Gonzaga Duque

O Paiz - 2 jul. 1901, p. 1

Chamar-se-ia indiferença o quase silêncio que assediou a admirável exposição desse belo artista, se outro fosse o nosso meio social. Com melhor cabimento dir-se-á – incompreensão – esse menosprezo em que foi tida uma das mais completas, das mais importantes exposições de arte aqui franqueadas ao público.

Incompreensão e inoportunidade. Inoportunidade porque a hora é das piores, o dinheiro escasseia às bolsas mais volumosas, a existência tornou-se penosa aos melhores aquinhoados da sorte, e incompreensão porque Eliseu Visconti é um artista sincero e honesto, enobrecido por um ideal a que a vulgaridade não atinge.

Visão de idealista e espírito refletido de analisador, sensibilidade requintada e ponderação desenvolvida, lhe deram um equilíbrio que, raras vezes, se observa, tornando-o um profissional de incontestável valor.

Recordando a sua obra inicial, neste momento, a crítica vai encontrar na de hoje um adiantamento metódico e seguro, como derivante lógico daquela por processos dependentes duma esclarecida razão.

O seu primeiro modo de pintar, que algo lembrava o de seus considerados mestres, em particular do ilustre professor Amoedo, desenvolveu-se numa maneira delicadamente individual, escapando à olhadela estonteada do leigo ou do elementar, mas firmemente caracterizado em todos os detalhes da técnica.

Em comprovação de tanto bastariam aqueles estudos em dois palmos de tela, em cartões ou em tabletas, que estiveram expostos, encantadoras pochades de ocasião, cantos de paisagem em horas lentas de melancolia ou em fugitivos minutos de felicidade, pequenas cabeças impressionantes, dorsos desnudados, figurinhas surpreendidas num gesto, numa atitude, num instante, e aquelas soberbas academias desenhadas e coloridas com verdadeiro culto dos rigores da arte.

**SEGMENTO DE DADOS**

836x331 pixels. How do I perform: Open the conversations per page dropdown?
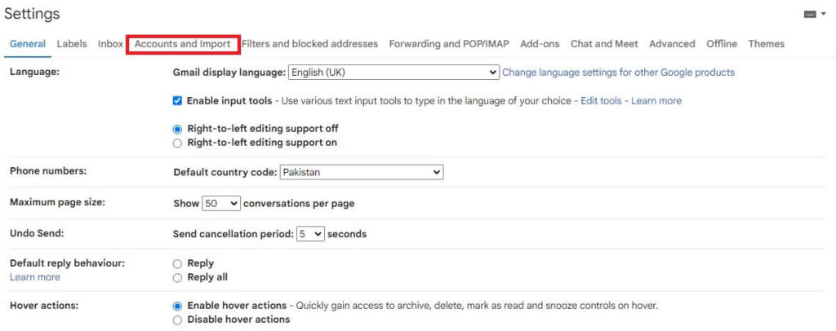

**O QUE FAZER**
**A.** No texto sobre a exposição de Eliseu Visconti, qual professor é mencionado em particular entre os mestres cujo modo de pintar o primeiro estilo do artista lembrava?
**B.** Reproduza o trecho do texto sobre a exposição de Eliseu Visconti que vai de "Incompreensão e inoportunidade." até "de incontestável valor.", inclusive, trocando "sensibilidade requintada" por "sensibilidade apurada".

**RESPOSTAS POR TAREFA**
**A.** O professor Amoedo.

**B.**
Incompreensão e inoportunidade. Inoportunidade porque a hora é das piores, o dinheiro escasseia às bolsas mais volumosas, a existência tornou-se penosa aos melhores aquinhoados da sorte, e incompreensão porque Eliseu Visconti é um artista sincero e honesto, enobrecido por um ideal a que a vulgaridade não atinge.

Visão de idealista e espírito refletido de analisador, sensibilidade apurada e ponderação desenvolvida, lhe deram um equilíbrio que, raras vezes, se observa, tornando-o um profissional de incontestável valor.